(Material on locating visible targets)
┄┄┄┄┄┄

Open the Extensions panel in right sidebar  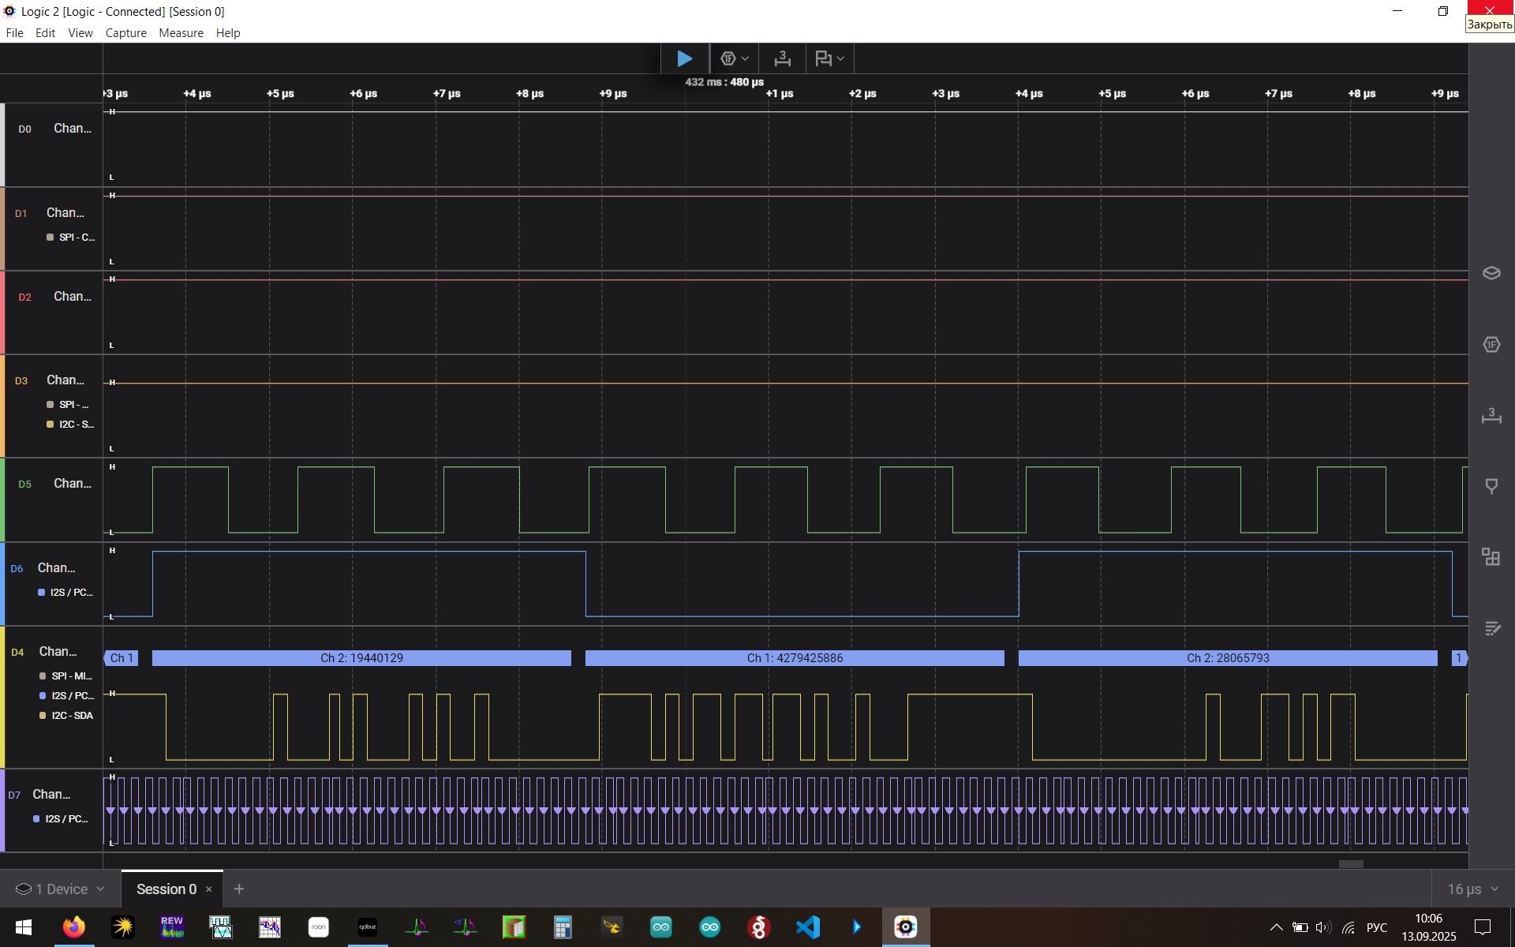(x=1491, y=557)
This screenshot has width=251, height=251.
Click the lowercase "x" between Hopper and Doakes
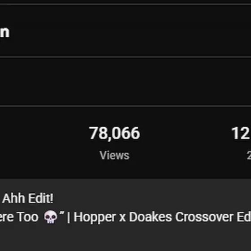click(x=122, y=218)
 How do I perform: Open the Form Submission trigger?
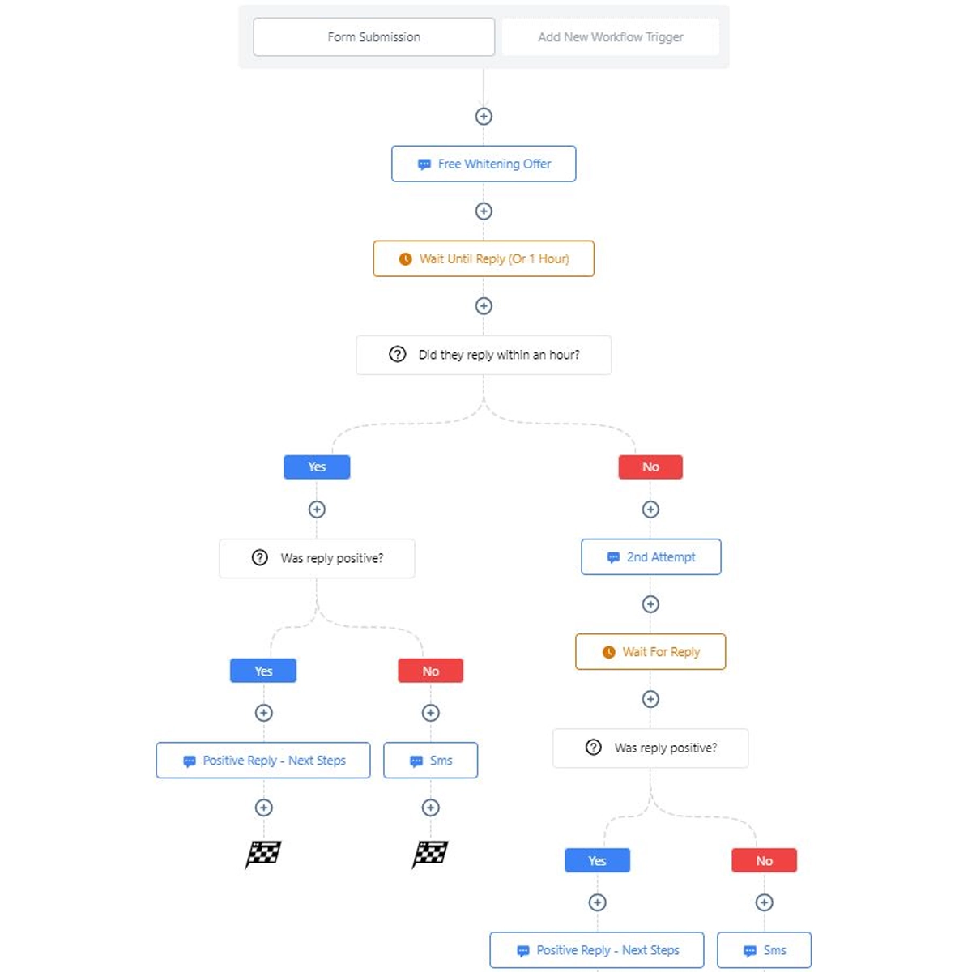click(x=373, y=37)
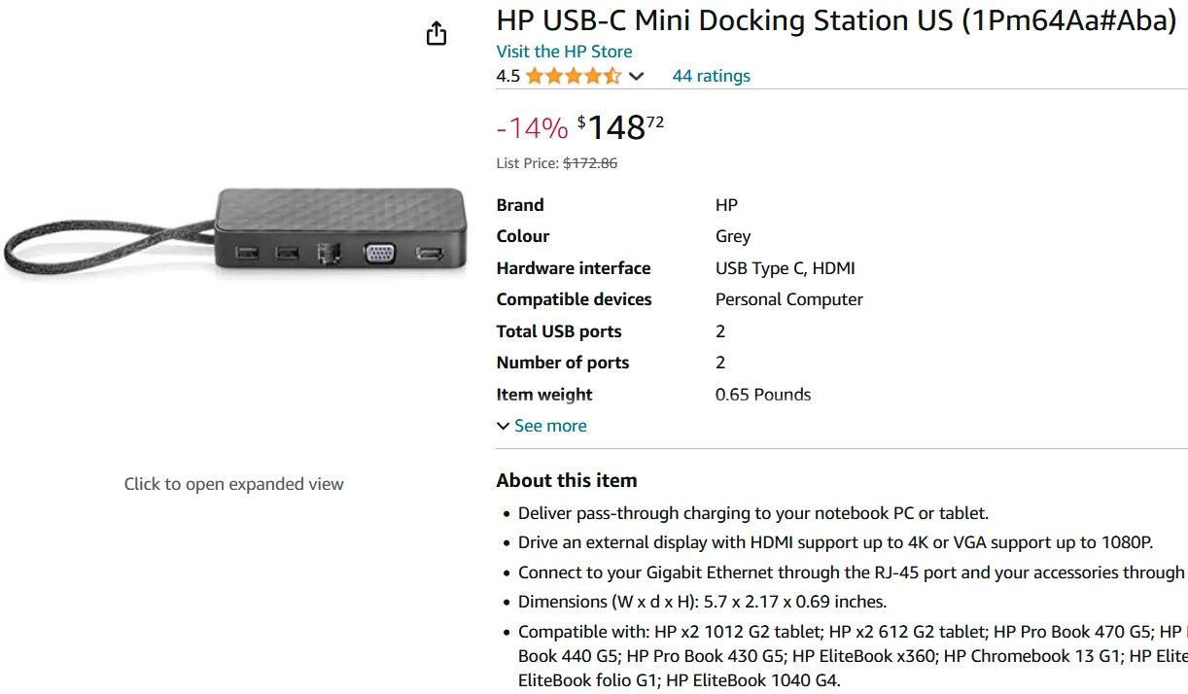Open the 44 ratings page
Viewport: 1188px width, 694px height.
point(711,75)
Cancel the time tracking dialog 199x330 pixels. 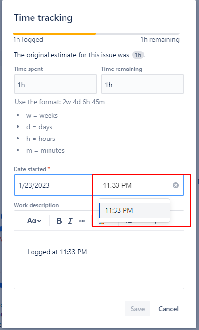coord(168,309)
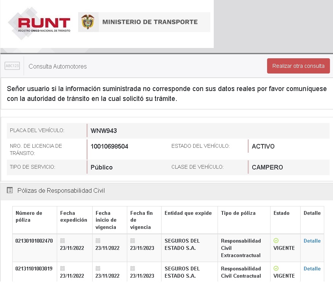Click the ABC123 license plate icon
The image size is (333, 291).
pos(12,66)
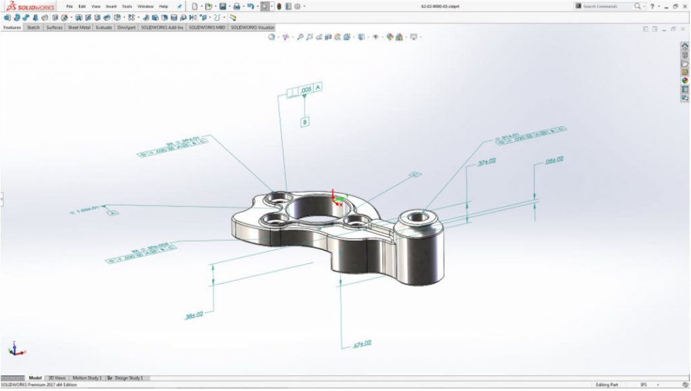
Task: Open the IPS unit system dropdown
Action: coord(657,385)
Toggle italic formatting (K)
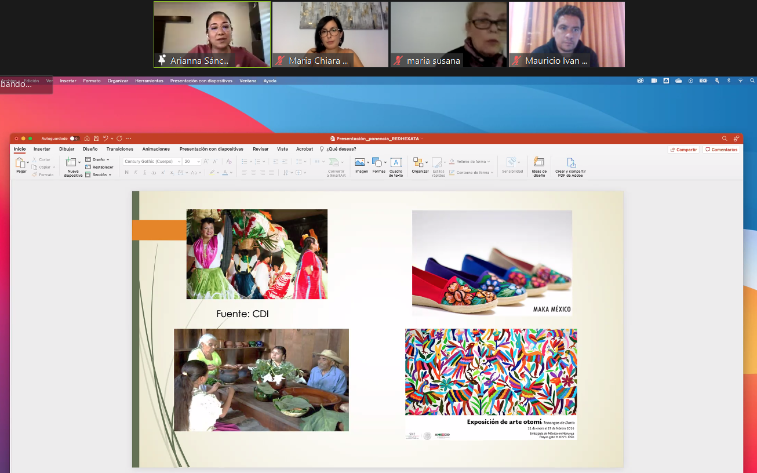The height and width of the screenshot is (473, 757). [136, 172]
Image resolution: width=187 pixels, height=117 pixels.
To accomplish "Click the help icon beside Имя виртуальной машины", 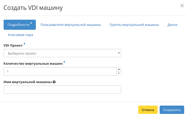I will point(54,82).
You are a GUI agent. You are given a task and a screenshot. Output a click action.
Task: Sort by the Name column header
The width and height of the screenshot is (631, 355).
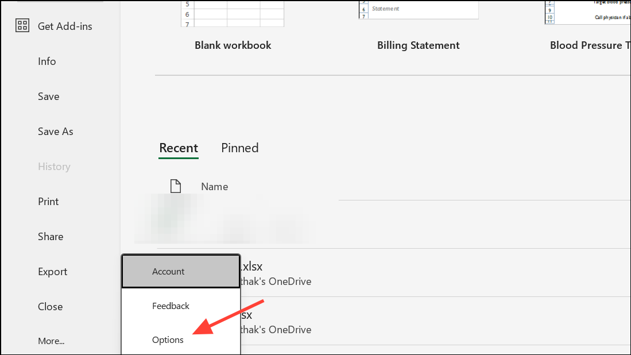pyautogui.click(x=214, y=187)
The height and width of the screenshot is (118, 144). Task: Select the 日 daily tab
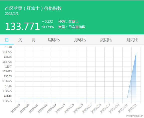click(x=7, y=40)
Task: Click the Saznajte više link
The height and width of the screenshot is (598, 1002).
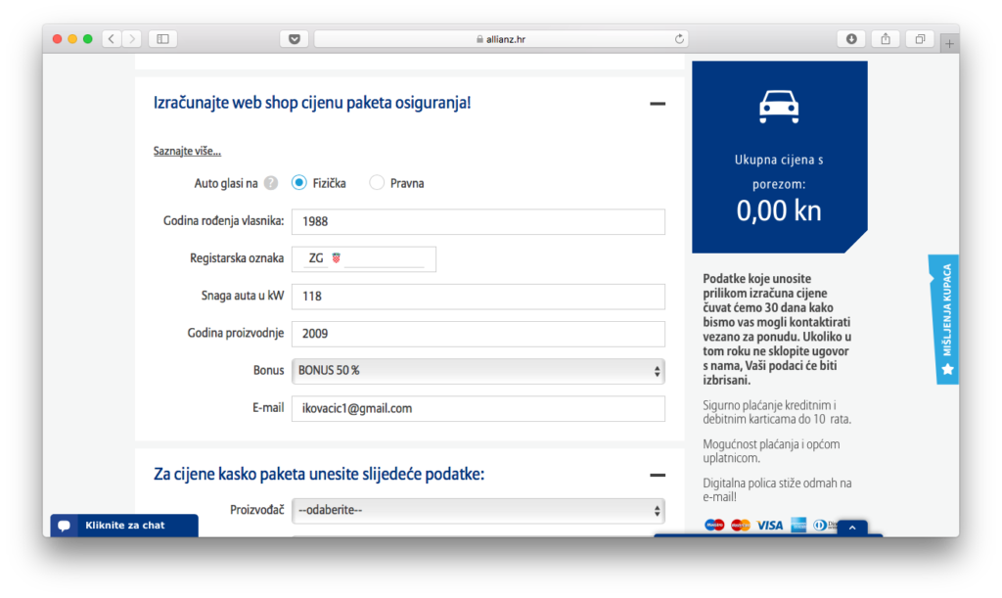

┄┄┄┄┄┄

Can you lay out the part of the material that opens with the line containing "Task: Click the Saznajte više link" and runs through the end of the material as a JSON list of strings, one per line, with blank lines and pictures left out?

• **TASK RESULT**
[
  "Task: Click the Saznajte više link",
  "The height and width of the screenshot is (598, 1002)."
]